[Source records]
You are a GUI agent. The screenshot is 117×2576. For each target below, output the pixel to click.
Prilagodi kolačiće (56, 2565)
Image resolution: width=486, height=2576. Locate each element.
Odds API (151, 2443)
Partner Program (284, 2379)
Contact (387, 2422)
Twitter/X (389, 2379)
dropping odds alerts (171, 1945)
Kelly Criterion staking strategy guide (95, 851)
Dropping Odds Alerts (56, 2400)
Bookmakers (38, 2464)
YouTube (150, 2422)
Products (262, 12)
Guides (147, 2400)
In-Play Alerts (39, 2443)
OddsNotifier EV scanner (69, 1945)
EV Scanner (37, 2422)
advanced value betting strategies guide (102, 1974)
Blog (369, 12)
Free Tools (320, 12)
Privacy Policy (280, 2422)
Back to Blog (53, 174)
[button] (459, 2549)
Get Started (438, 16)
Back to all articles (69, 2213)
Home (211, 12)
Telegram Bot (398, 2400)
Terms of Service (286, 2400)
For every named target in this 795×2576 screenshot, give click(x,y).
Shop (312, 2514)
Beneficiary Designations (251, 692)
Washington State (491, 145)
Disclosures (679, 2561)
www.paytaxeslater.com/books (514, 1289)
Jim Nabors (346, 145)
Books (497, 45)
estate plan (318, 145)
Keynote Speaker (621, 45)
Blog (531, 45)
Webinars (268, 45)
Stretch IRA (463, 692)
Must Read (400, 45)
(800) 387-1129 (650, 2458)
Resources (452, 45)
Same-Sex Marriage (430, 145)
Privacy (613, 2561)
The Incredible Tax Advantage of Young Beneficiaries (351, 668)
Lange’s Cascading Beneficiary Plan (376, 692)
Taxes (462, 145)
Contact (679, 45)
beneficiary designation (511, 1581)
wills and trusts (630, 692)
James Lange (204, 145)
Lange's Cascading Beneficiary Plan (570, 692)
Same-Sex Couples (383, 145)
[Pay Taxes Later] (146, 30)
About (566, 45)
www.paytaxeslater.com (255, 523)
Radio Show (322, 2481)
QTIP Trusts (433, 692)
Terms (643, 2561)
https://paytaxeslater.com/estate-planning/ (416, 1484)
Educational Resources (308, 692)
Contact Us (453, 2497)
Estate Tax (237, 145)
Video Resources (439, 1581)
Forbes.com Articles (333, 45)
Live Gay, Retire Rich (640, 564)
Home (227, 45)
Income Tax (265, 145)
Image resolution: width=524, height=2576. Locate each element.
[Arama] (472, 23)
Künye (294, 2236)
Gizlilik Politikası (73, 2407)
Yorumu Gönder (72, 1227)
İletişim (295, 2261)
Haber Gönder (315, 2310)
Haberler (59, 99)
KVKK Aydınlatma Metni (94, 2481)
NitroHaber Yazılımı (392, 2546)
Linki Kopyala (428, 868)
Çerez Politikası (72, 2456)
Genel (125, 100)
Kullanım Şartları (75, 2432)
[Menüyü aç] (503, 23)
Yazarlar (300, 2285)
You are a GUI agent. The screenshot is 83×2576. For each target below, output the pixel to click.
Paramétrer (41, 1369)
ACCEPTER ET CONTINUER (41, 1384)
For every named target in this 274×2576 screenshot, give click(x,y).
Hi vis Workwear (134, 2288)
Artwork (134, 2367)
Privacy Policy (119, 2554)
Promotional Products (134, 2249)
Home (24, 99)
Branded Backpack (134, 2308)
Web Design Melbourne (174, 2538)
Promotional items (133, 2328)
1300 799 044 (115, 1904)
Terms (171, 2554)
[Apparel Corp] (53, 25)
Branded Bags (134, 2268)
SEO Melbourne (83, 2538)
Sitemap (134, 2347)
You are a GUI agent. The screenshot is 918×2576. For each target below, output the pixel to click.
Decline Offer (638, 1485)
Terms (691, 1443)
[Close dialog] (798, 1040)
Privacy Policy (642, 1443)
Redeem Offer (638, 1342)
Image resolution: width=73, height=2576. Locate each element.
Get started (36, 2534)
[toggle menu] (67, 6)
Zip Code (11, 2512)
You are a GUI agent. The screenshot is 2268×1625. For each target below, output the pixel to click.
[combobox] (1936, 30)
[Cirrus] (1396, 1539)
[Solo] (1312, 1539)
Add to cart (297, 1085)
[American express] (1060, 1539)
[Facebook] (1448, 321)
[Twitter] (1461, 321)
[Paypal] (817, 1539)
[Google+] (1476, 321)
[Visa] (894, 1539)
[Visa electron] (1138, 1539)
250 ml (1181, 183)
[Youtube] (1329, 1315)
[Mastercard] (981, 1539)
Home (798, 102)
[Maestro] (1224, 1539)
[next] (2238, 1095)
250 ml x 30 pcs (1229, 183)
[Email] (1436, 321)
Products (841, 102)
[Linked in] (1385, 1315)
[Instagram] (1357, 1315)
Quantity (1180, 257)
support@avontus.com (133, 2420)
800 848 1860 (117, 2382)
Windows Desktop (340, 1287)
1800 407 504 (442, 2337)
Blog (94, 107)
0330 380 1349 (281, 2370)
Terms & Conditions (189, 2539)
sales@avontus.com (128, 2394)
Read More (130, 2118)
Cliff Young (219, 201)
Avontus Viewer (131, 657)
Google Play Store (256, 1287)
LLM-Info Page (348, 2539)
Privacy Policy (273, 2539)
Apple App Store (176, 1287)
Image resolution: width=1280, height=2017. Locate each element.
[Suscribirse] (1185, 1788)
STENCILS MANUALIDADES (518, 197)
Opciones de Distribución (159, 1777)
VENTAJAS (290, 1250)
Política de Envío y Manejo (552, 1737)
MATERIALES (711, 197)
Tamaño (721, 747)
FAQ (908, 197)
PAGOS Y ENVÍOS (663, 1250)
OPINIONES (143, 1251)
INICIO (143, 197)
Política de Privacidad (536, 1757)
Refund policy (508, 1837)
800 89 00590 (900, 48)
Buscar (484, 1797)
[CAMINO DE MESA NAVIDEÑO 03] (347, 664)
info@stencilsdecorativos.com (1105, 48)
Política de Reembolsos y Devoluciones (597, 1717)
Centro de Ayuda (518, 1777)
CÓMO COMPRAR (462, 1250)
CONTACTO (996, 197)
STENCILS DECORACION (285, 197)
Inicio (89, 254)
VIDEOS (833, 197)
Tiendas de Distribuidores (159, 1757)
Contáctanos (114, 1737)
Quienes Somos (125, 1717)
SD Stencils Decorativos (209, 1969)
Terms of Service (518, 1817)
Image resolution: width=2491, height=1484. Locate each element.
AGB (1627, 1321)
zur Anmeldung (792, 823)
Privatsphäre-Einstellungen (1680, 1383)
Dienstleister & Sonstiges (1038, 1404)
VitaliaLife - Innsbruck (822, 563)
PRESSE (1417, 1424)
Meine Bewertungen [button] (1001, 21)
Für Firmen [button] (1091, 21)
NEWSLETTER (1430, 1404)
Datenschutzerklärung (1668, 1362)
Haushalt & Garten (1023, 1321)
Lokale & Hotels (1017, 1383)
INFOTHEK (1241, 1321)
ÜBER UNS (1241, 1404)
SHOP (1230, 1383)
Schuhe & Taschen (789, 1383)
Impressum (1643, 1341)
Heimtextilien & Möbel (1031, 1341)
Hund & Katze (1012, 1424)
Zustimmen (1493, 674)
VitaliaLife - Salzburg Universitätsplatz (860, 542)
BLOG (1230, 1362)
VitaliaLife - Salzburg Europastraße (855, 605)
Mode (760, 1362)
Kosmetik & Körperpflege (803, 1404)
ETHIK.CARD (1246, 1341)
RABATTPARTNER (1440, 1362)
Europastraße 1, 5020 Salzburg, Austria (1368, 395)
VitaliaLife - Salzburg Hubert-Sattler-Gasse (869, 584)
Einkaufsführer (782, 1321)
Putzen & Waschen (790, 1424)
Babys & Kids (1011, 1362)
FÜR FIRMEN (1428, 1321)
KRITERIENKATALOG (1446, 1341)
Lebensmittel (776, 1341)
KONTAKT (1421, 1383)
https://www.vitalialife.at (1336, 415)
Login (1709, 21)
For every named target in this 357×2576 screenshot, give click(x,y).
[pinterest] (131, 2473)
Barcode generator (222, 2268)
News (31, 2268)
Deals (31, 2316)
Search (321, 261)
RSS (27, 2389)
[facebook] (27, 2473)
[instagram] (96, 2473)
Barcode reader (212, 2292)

Your task
The required answer is a single number: how many lines above hold the string "Terms".

Response area
6